Saturday, October 19, 2013

Learning About Community Helpers

We are experiencing terrible fires here in NSW at the moment, at one stage late last week there were more than 100 blazes across our state. The fires are still burning now, some uncontained, while our fire services work tirelessly in awful weather conditions to save homes, wildlife and people.
Photos from the front lines of these fires are terrifying and yet there are hundreds and hundreds of fire crew right there, plenty of whom are volunteers, risking their lives to do what they can.
Community helpers are important.
Fire services, paramedics, police officers, SES - there are so many different types of people in our communities and teaching our girls about their role is something we have been focusing on for the last year.
There are many ways children can learn about the helpers in their community:
* role play - using dress ups, dolls, puppets and props to learn about what community helpers do.
* borrow library books from your local library, focus on one community service area a week and learn all you can about them.
* use photos from the net or take them yourself so that children can learn the different uniforms, workplaces and roles of people in their community.
* learning symbols and signs - ambulances, local Police, fire stations, postal services - they all have their own emblems and logos that children can learn.
The main tool we have been using to teach our girls about the role of community helpers has been to visit these work places and meet the people who do these jobs.
We taught the girls about Fire and Rescue services last year and they decided they wanted to make pictures to say thank you to the fire fighters. 

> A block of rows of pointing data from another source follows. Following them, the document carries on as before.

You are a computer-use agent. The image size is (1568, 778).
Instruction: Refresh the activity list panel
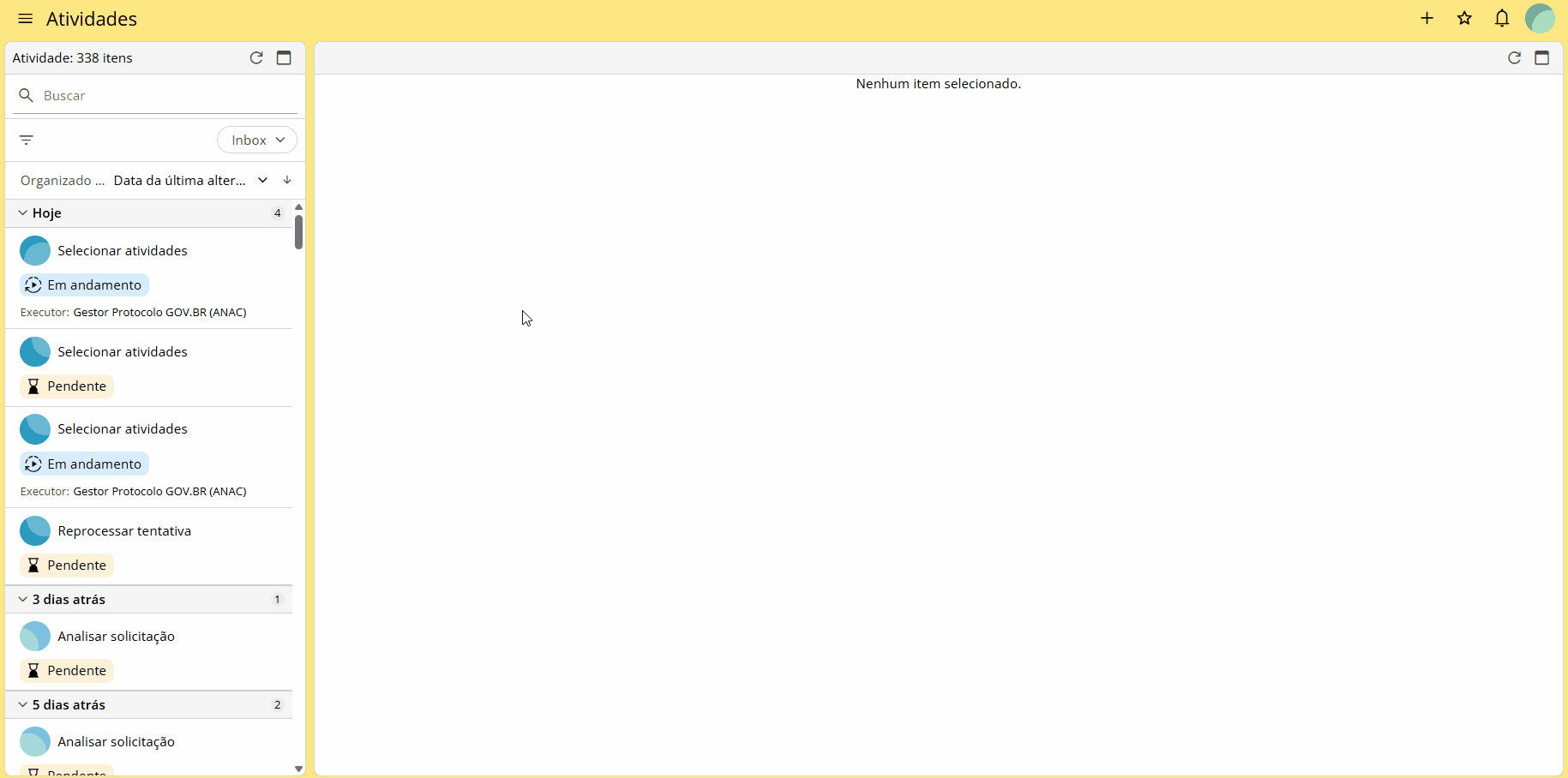(x=256, y=57)
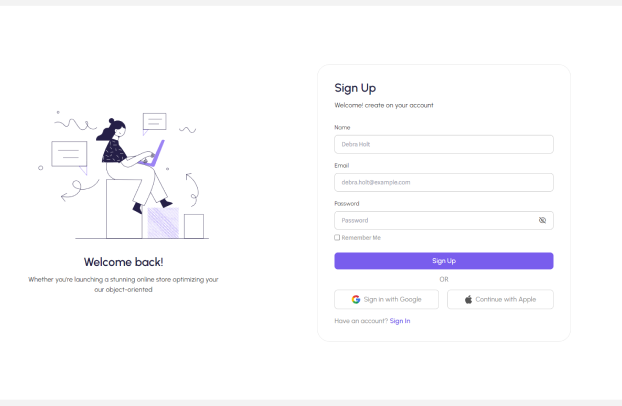Screen dimensions: 622x406
Task: Choose Continue with Apple
Action: (500, 299)
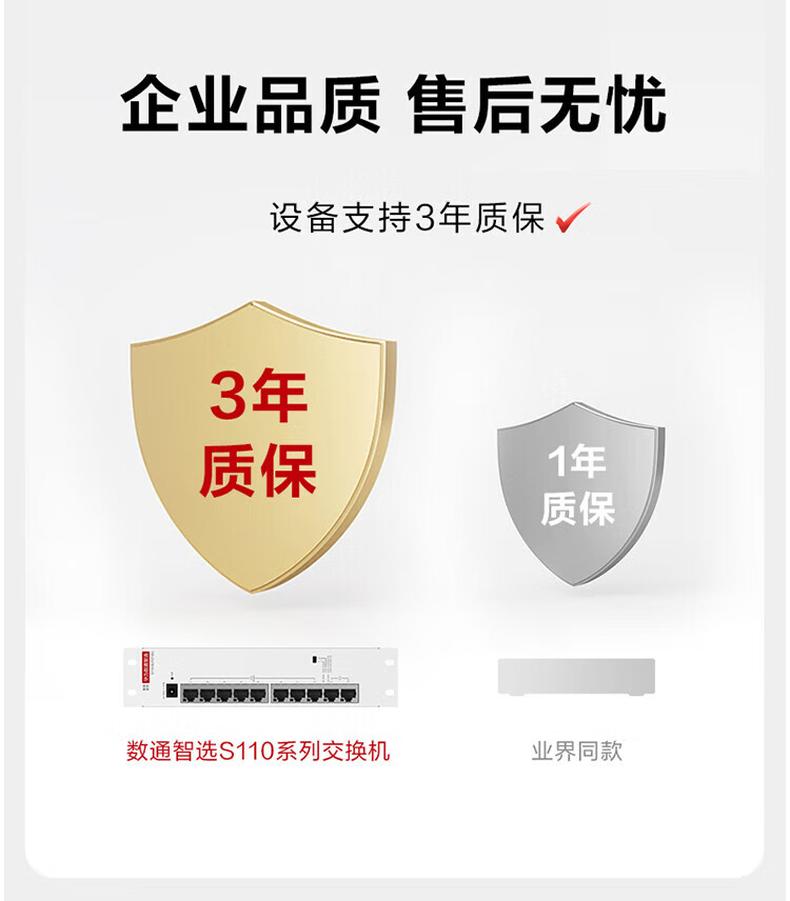Click the 企业品质 售后无忧 headline

[394, 105]
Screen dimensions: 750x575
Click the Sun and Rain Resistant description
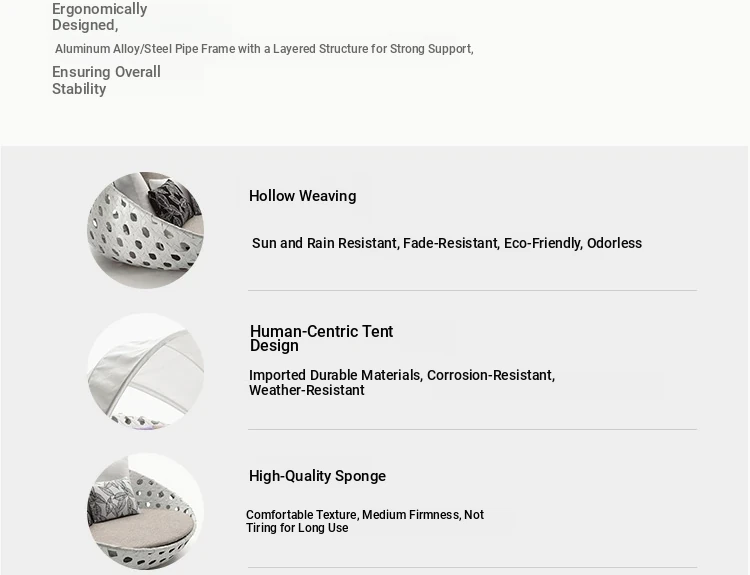pos(447,243)
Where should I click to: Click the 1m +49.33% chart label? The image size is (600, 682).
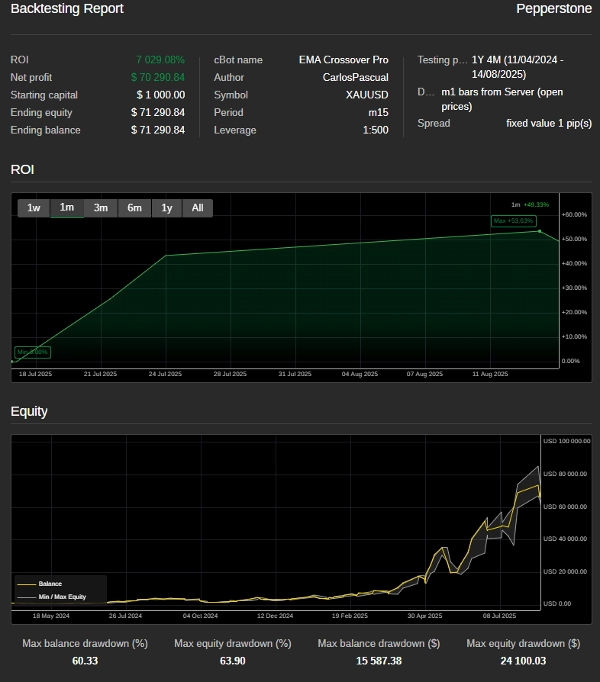[530, 204]
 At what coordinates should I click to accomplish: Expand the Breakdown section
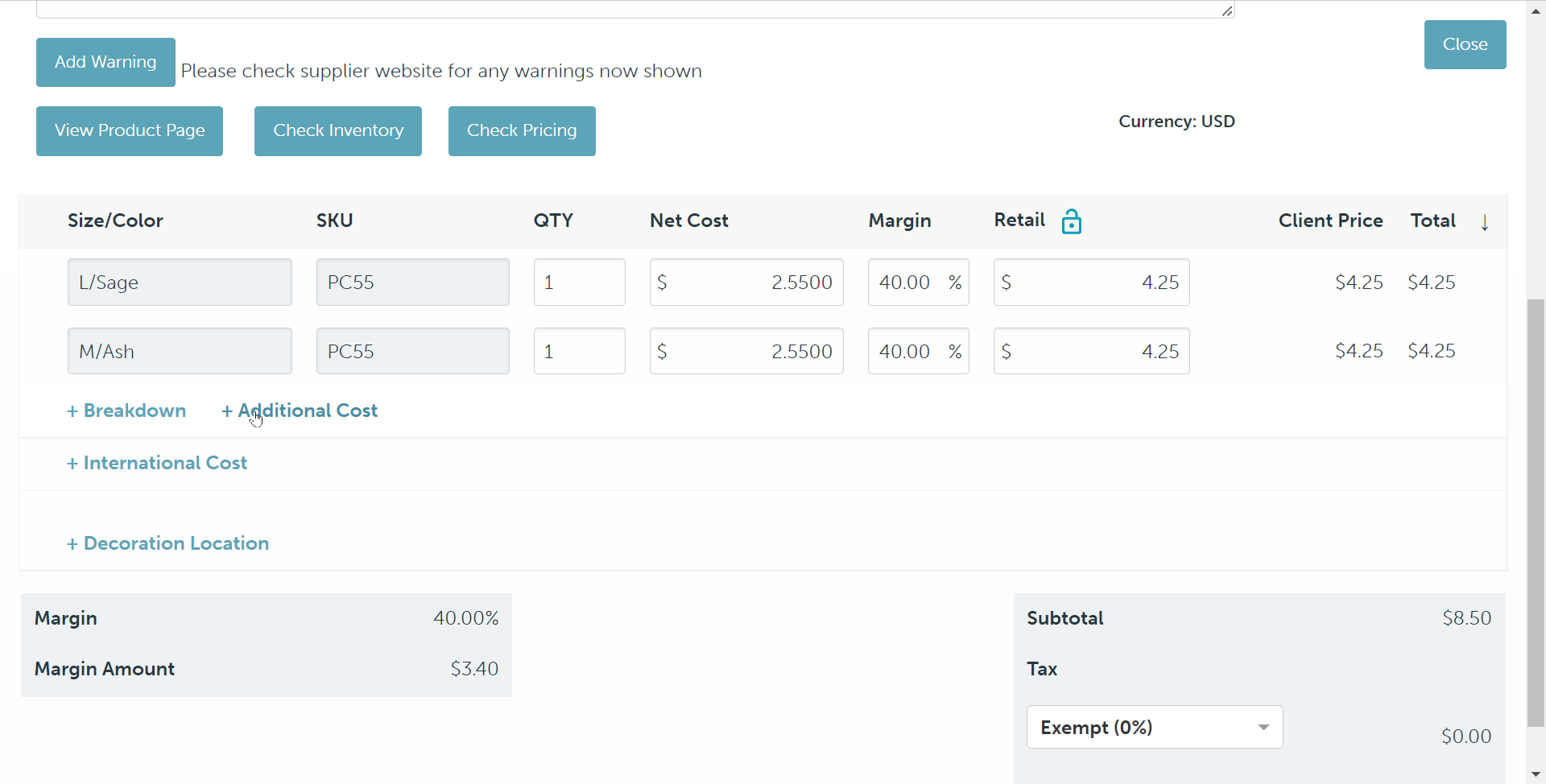pos(126,411)
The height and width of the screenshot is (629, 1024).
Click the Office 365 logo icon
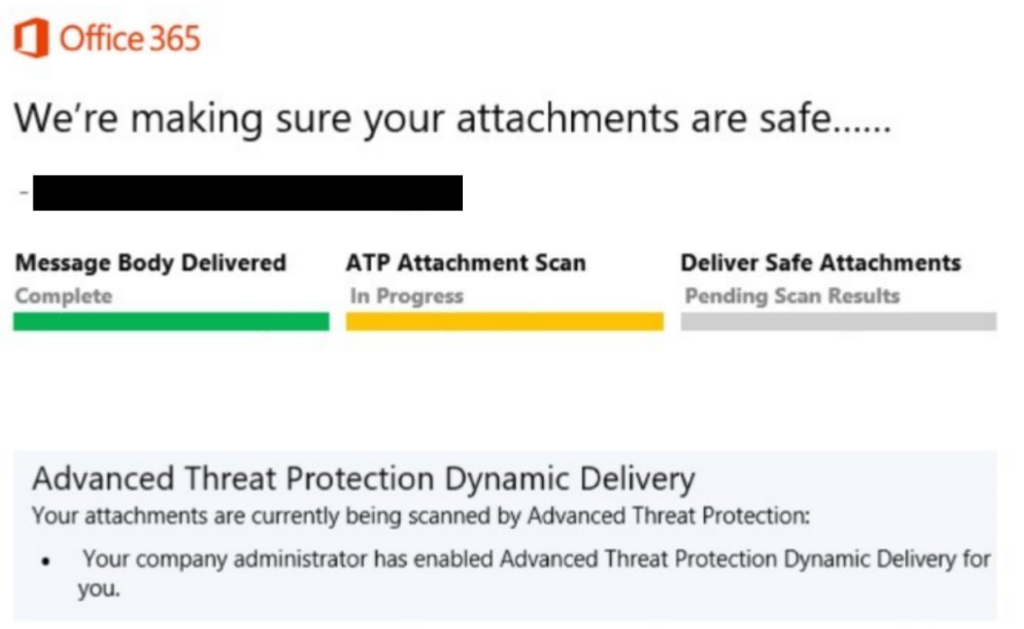(31, 38)
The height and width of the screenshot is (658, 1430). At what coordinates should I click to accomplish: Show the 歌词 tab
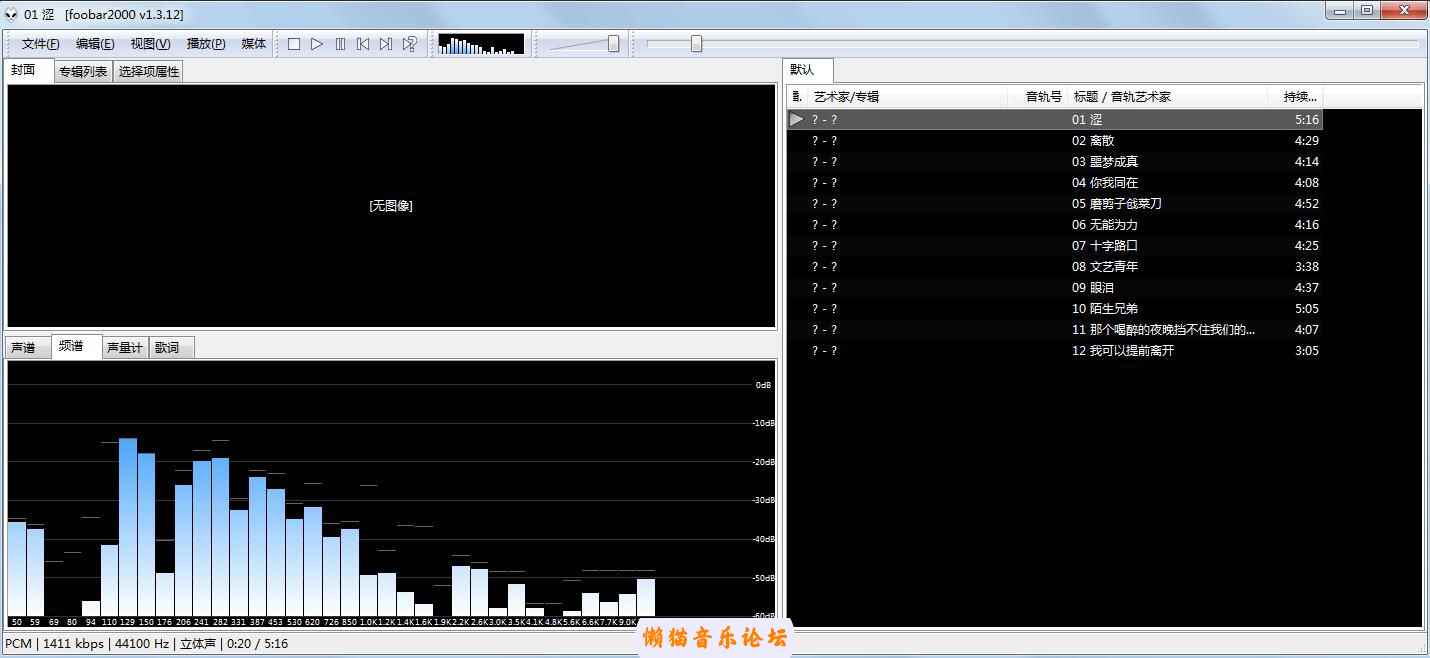(167, 348)
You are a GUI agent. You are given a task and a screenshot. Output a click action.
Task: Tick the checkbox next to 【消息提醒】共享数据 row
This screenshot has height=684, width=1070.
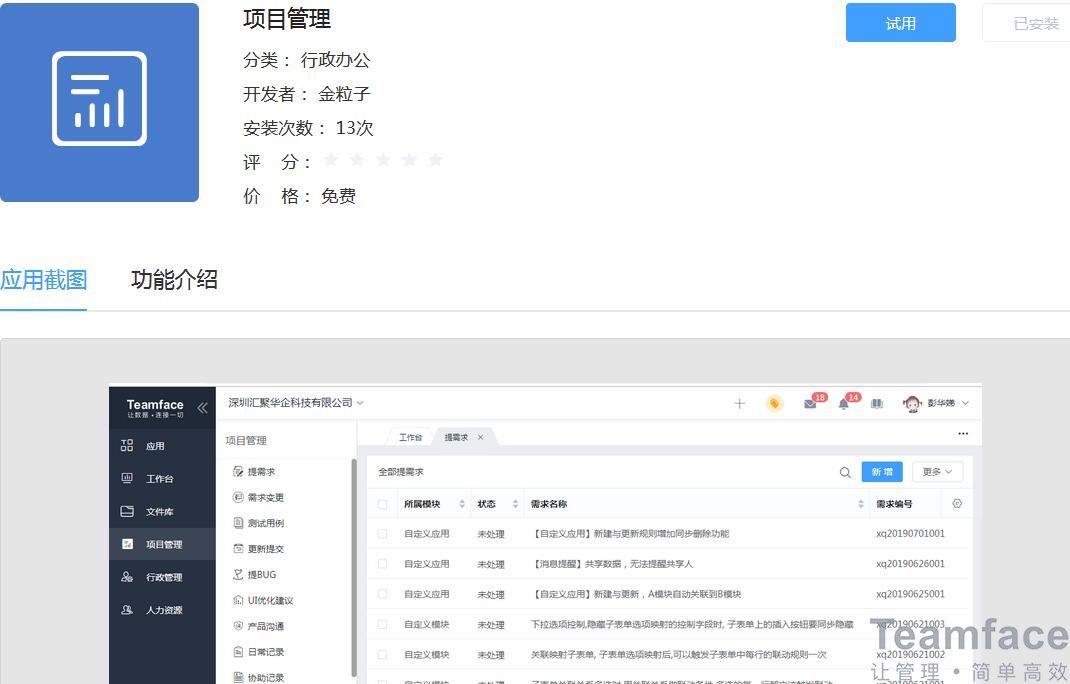(x=382, y=563)
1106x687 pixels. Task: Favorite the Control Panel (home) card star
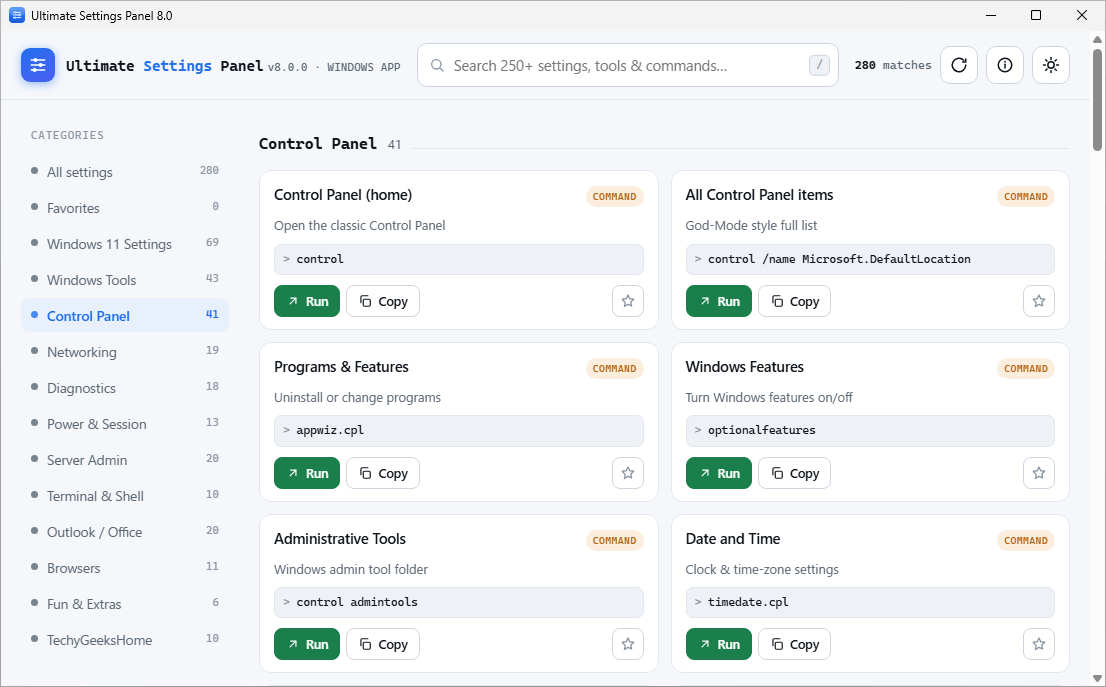pos(628,301)
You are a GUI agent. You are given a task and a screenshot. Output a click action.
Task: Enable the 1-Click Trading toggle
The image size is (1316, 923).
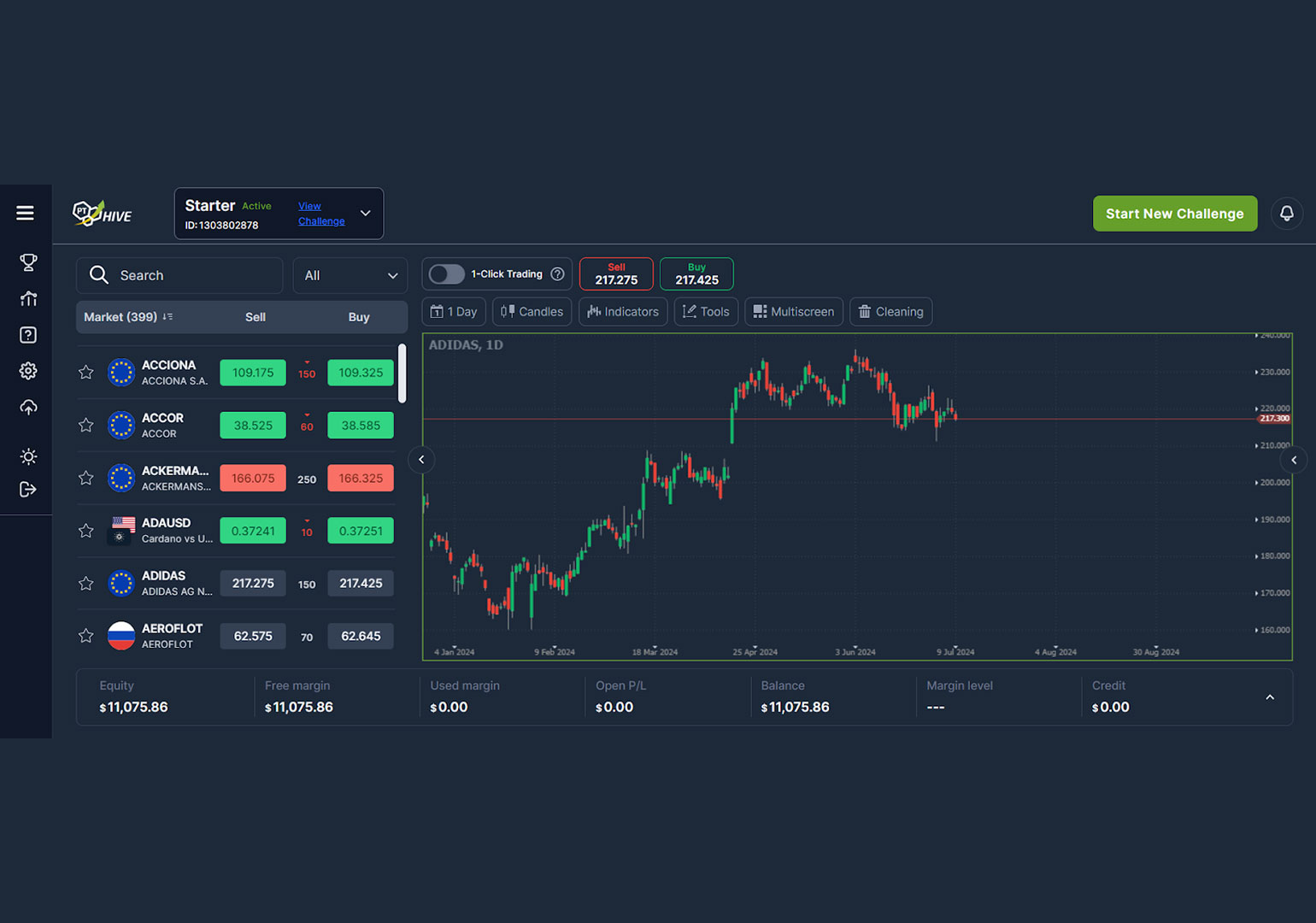point(446,273)
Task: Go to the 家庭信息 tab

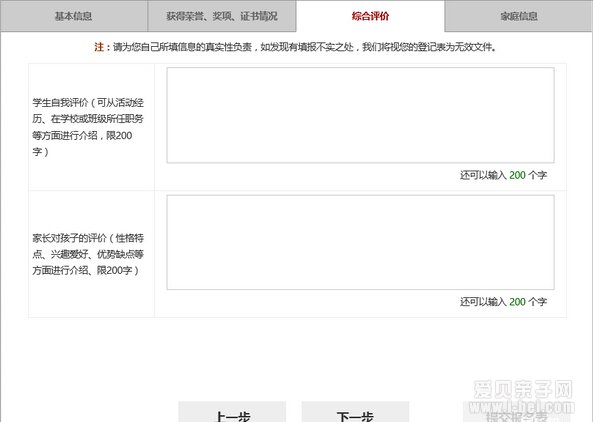Action: tap(519, 16)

We took their thank you messages and a box of cupcakes down to our local fire station and not only did they get to tell the firemen on duty "thank you" in person, they were welcomed inside the station, got to sit inside a fire truck and even got to man a fire hose. 
They chatted to the fire men and got to see their uniforms, their workplace, their safety equipment, their truck and were given show bags full of information on how to stay safe.
It was a wonderful experience for our girls and also, I realised, for the firemen. We have decided to make it a yearly trip to visit some of our local service centers to say thank you and show our appreciation. 

Ideas for visiting a local community service provider:
* call ahead. Some work places are suitable for children and some aren't. Some places are open at all times, and some are open temporarily. And of course the last thing you want to do is be in the way, so phoning ahead is always a good idea.
* send thank you messages and pictures through the mail or by email.
* get the whole class/family/school involved in thanking and learning about different community helpers.
*get the kids to think about what they would like to know or find out during their visit.
* make a donation or ask how you can help/be involved.